"It is a mistake to think that Christians ought all to be teetotallers; [Islam], not Christianity, is the teetotal religion." — C.S. Lewis in Mere Christianity
In this intriguing article in New York magazine, Craig Horowitz explores the strange alliance between pro-Israel Jewish groups and conservative American evangelicals.
Without realizing it, Horowitz relates one howling faux pas from Rabbi Yechiel Eckstein, founder of the International Fellowship of Christians and Jews:
"More and more Jews see the Evangelical community as a strategic ally for Israel. … In fact, the Evangelicals may now be seen as even more important allies than the American Jewish community itself. But are Jews willing to have a beer with them? I'm not so sure."
A beer!?! Eckstein has spent more than 20 years working with evangelical Christians in America and he still doesn't realize that evangelicals don't drink beer?
This is a religious subculture that — despite its claims of a strictly "literal" hermeneutic — believes that Jesus and his disciples drank non-alcoholic grape juice at the Last Supper. They believe Christ's first miracle was turning water into Welch's at the wedding in Cana.
Drinking beer will get you kicked out of Biola, Bethel, Westmont, Calvin, Liberty and just about any other evangelical institution.
It Horowitz had asked Jerry Falwell, Richard Land, Tim LaHaye or any of the other right-wing evangelicals about sitting down to "have a beer" they would have explained that they can't do that because the Bible teaches them it's a sin.
Horowitz would, one hopes, treat such a claim with a responsible journalist's skepticism, something like: "The reverend explained that he did not drink beer because his interpretation of the Bible teaches it is a sin."
It would be a problem if Horowitz just accepted this teetotalling claim credulously, repeating it without qualification, as in: "The reverend does not drink beer, which is forbidden by the Christian Bible."
I bring this up because Horowitz, like far too many journalists, is just this naive and credulous when relating these evangelicals' bizarre theories about the End of the World. For example:
Many Jews believed that what the Christians really wanted was to convert them. Or to persuade all of them to move to Israel as part of some devious plan to hasten the coming of the end of days as laid out in the New Testament.
Or, even worse:
Evangelicals believe in the end of days as much as they believe in everything else in the Bible. Tim LaHaye and Jerry B. Jenkins have written a collection of novels called the “Left Behind” series that use the Bible’s apocalyptic events as their core.
At one point Horowitz even uses the word "biblical" as a synonym for "Manichaen":
George W. Bush … is a born-again, Scripture-loving Christian who sees the world in stark, almost biblical, terms (“You’re either with us or you’re with the terrorists”).
On what basis is Horowitz deciding that this "stark," dualistic view is "almost biblical"?
The problem with all of this is that Jerry Falwell spouts his theories of "the end of days as laid out in the New Testament" and Horowitz simply passes this on, uncritically, as the literal gospel truth.
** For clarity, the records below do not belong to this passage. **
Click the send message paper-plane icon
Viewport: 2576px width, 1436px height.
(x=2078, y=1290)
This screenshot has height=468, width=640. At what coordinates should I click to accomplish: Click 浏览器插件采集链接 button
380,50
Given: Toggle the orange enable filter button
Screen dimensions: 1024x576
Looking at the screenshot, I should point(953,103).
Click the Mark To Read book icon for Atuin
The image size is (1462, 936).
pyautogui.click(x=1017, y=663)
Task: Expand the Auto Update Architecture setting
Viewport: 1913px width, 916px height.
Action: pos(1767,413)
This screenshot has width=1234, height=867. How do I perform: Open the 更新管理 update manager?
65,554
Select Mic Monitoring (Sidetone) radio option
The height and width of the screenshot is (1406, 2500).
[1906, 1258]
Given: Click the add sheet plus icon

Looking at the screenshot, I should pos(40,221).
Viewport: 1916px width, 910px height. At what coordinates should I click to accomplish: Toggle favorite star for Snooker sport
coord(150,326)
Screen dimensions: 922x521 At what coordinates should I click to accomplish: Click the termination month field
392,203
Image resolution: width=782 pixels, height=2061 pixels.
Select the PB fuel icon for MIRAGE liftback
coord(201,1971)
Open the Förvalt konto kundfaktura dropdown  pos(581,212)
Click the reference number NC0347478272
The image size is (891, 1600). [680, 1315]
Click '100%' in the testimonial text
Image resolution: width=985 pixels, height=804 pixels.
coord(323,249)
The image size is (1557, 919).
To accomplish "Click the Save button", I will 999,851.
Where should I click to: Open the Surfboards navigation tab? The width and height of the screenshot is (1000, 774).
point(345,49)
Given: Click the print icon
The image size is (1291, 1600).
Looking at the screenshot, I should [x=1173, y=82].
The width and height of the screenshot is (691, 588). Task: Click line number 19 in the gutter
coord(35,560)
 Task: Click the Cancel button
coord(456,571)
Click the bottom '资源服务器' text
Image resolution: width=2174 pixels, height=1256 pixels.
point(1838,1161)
He accepts — without a hint of skepticism — that LaHaye's sensational brand of 19th-century Darbyism is "in the Bible" just because LaHaye claims it is.
Really? Ironsides' charts and Hal Lindsey's apocryphal checklists are in the Bible? Where? To put it in good evangelical language — show me chapter and verse. (Perhaps it's in the same chapter as the verse that says "Thou shalt not drink Yuengling Lager, for verily it is a frothy and refreshing abomination unto the Lord.")
The only Bible where you'll find LaHaye's weird apocalyptic fantasies is a Scofield Reference — and that's only in the convoluted and arbitrary footnotes below the text. Nowhere is this vision "laid out in the New Testament." It is the bastard child of "premillennial dispensationalism" — a tortured and torturous hermeneutic that carves up Scripture like a veg-o-matic and functions as a kind of American evangelical cabala.
"Secrets of Bible prophecy revealed" read the advertisements for the thousands of "prophecy seminars" promoting this nonsense every week across the country. "Secrets … revealed" — can you get any more gnostic than that?
We often refer to evangelical Christians as "conservative" — which accurately reflects their cultural and political views. But there is nothing "conservative" about the obsession with prophecy theories that has twisted so much of the American church.
It would be nice if journalists stopped pretending these people speak for all Christians everywhere.